At 10:30 P.M. on Apri l9, 1954, Nat Peeples, an outfielder for the Atlanta Crackers, made history as he broke the color line in the venerable, tradition-rich, class-AA Southern Association. 1 In the Crackers' opening game of the season against the Mobile Bears in Mobile, Alabama, Peeples batted in the fifth inning as a pinch hitter for pitcher Noel Oquendo. He took the first two offerings for balls and then tapped the third pitch weakly back to the pitcher for an easy out. In the second game of the season, played the next night, Peeples started in left field and batted in the important third spot in the lineup. In four plate appearances Peeples walked once and made routine groundouts in his other three at-bats. He did not play in the third and final game of the series in Mobile. The Crackers then returned to Atlanta to open their home season. Peeples had not played in Atlanta's Ponce de Leon Park when, on April 17, the Crackers optioned him to the Jacksonville Braves of the class-A South Atlantic League.

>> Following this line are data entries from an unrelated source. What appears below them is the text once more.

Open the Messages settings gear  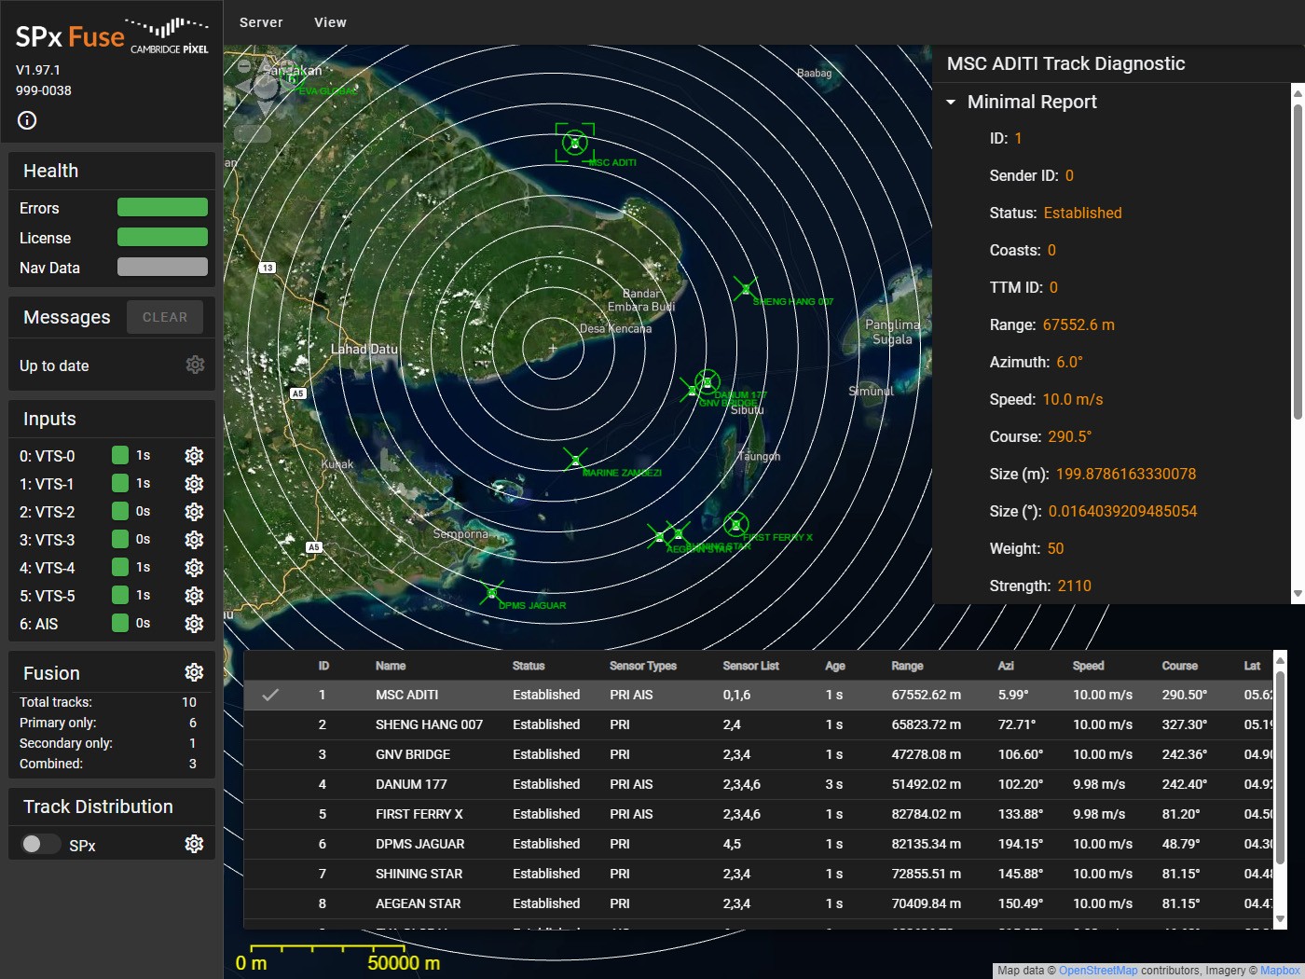click(195, 365)
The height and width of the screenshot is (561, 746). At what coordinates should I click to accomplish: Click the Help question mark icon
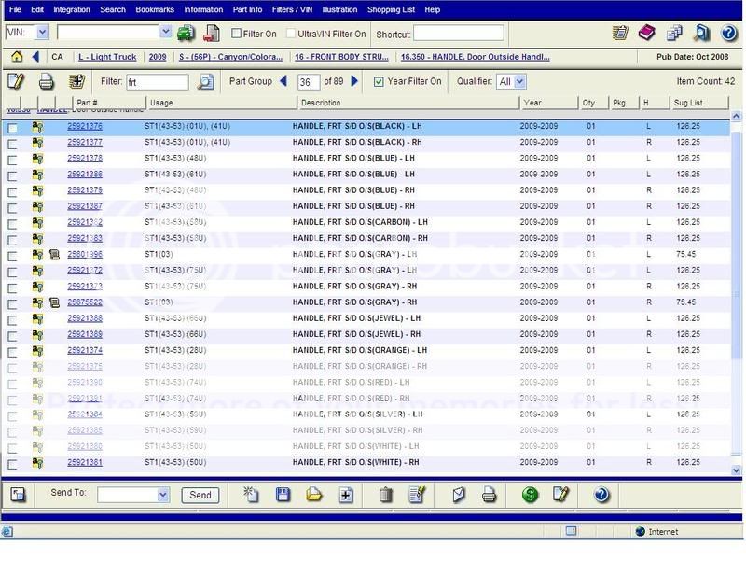727,32
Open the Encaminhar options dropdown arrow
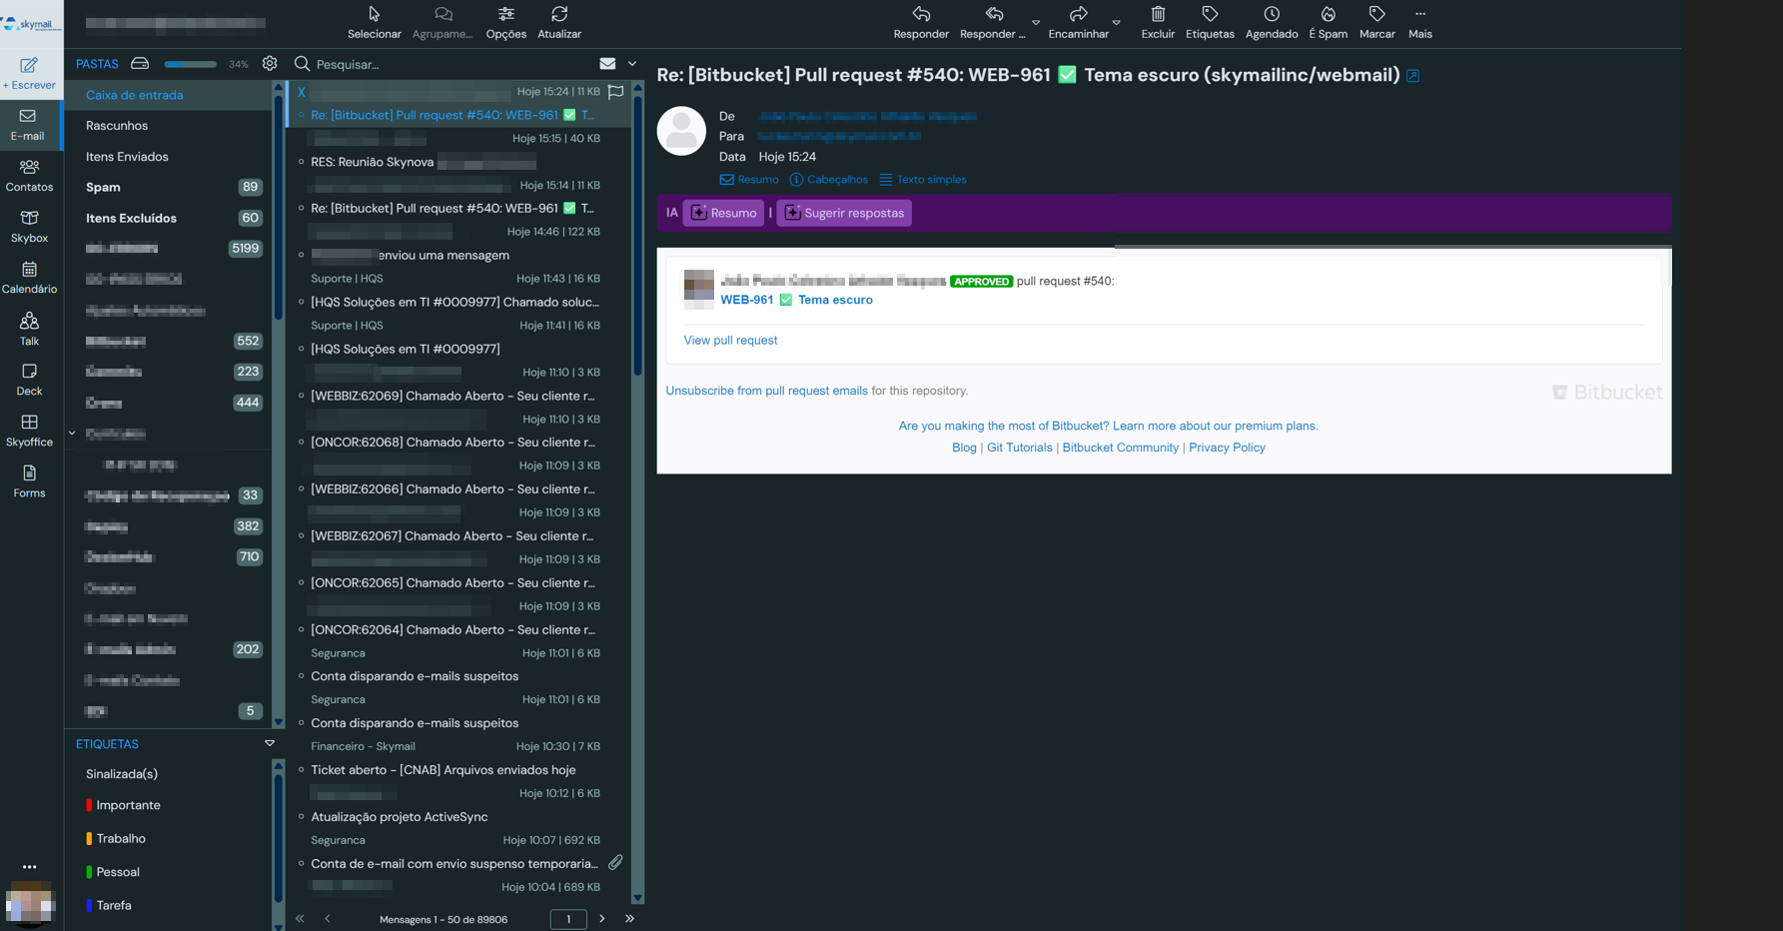The image size is (1783, 931). pyautogui.click(x=1116, y=22)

After appearing in only 2 games and without ever hitting the ball out of the infield, Peeples never again played in the Southern Association. He was the first and only Negro to play in the league. (The wordNegro was the most commonly used term to refer to African Americans in 1954. It was encountered almost exclusively in the written sources on which this study is based. Thus it is used in this essay to maintain the integrity of those sources and to re-create the atmosphere of the time.) 2

Cracker owner Earl Mann explained that "Peeples was optioned to Jacksonville so that he can play everyday. We feel that we have more experienced outfielders on the roster now who can be of more help to the club than Peeples. There definitely was no other reason for assigning him to Jacksonville." The team, Mann continued, could obtain additional outfielders in a few days from the Milwaukee Braves, with whom the Crackers had had a working agreement since 1950. Ever since Mann uttered these words, a controversy concerning the motives behind the decision to demote Peeples has existed. The Atlanta sports [End Page 73] writers who saw Peeples play in 1954 agreed then and now that the Crackers optioned him to Jacksonville because his baseball skills were deficient and were well below the standards of the Southern Association. On April 19, 1954, Furman Bisher, sports editor of the Atlanta Constitution, wrote: "Peeples was sent out because he wasn't ready for Double A. He got a full trial and lost his job in a battle with [outfield teammates] Bob Montag and Lloyd Gearhart." In several publications and interviews since then, Bisher has insisted that Peeples got a fair chance to make the team and was not good enough for the league. Negro sportswriters believed that Mann optioned Peeples because the Southern Association was not ready for integration. They argued that the association pressured Mann to remove Peeples from the Cracker roster and that he capitulated. 3 The leading proponent of this interpretation is Marion Jackson, sports editor of the Atlanta Daily World in 1954. In a vitriolic column of April 20, he accused Furman Bisher of having waged a malicious campaign of racial discrimination against Peeples. For the next week he fulminated against Earl Mann and the city of Atlanta in his daily column, lashing out at the city for its racial intolerance. Jackson charged Mann with deception and excoriated him for lacking courage and leadership. Mann refused, Jackson concluded, to give Peeples a fair chance on the field and never even seriously intended to integrate his team or the league. He succumbed to outside pressure and sacrificed Peeples to maintain the racial purity...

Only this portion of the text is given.